Vagal fibers to the heart predominantly innervate the sinoatrial node, atrial musculature, and A^ node. Direct vagal stimulation leads to sinus bradycardia which is abolished by administration of atropine.6 Heart rate responses to the Valsalva maneuver in our patient suggested normally functioning vagal efferents to the heart. Electrophysiologic measurements indicated normal function of the conduction system. Thus, vomiting-induced cardiac slowing in our patient was possibly related to excessive stimulation of the vagal afferents from the upper gastrointestinal tract. canadian neightbor pharmacy
Vomiting is associated with antiperistalsis of the upper gastrointestinal tract and forceful expulsion of gastric contents through the mouth. Atrioventricular block during vomiting could be provoked either by antiperistalsis or distension of the esophagus by gastric contents. The former is unlikely to be a precipitating stimulus, as retching which is also associated with antiperistalsis was not associated with any bradycardia or conduction disturbance. As complete AV” block could be reproduced by balloon inflation of the esophagus, sudden distension of the upper esophagus by gastric contents is likely to be the initiating factor.

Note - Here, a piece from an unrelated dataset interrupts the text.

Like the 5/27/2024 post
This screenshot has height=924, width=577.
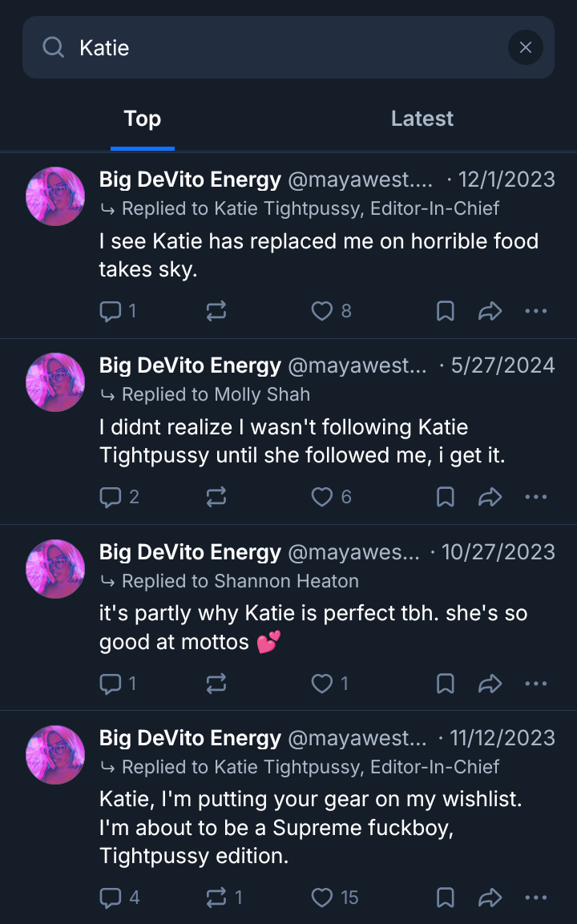[322, 498]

Sinus bradycardia and atrioventricular block are well documented though rare complications of swallowing. When symptomatic, this has been called swallow syncope. These complications of swallowing have been shown to be due to hypersensitive vagal responses. In most of the reported cases of swallow syncope, balloon inflation of the esophagus has reproduced the rhythm disturbances. In two cases of paroxysmal AV^ block related to nausea and vomiting reported by Talwar et al,4 balloon inflation of the esophagus was not attempted, and thus, the mechanism of heart block was not proved. Distension of the esophagus in normal subjects is not associated with any change in cardiac rhythm.5 Such responses in our patient, and in previously reported cases of swallow syncope, are-abnormal. As there was no obvious functional or structural abnormality of the esophagus, an excessive response by stretch receptors in the wall of the esophagus, to moderate distension, was probably responsible for reflex sinus bradycardia and JN block.
The distension produced by normal swallowing was possibly inadequate to stimulate this response. Furthermore, the hyperactive response was limited to the upper esophagus as distension of the middle and lower esophagus did not provoke heart block and responses of cardiac rhythm to other vagal afferents (eg, carotid sinus, pharyngeal) were also normal. The long history in this patient may reflect a congenital abnormality or a postinflammatory neuronal damage of the upper esophagus as a cause for this abnormal reflex.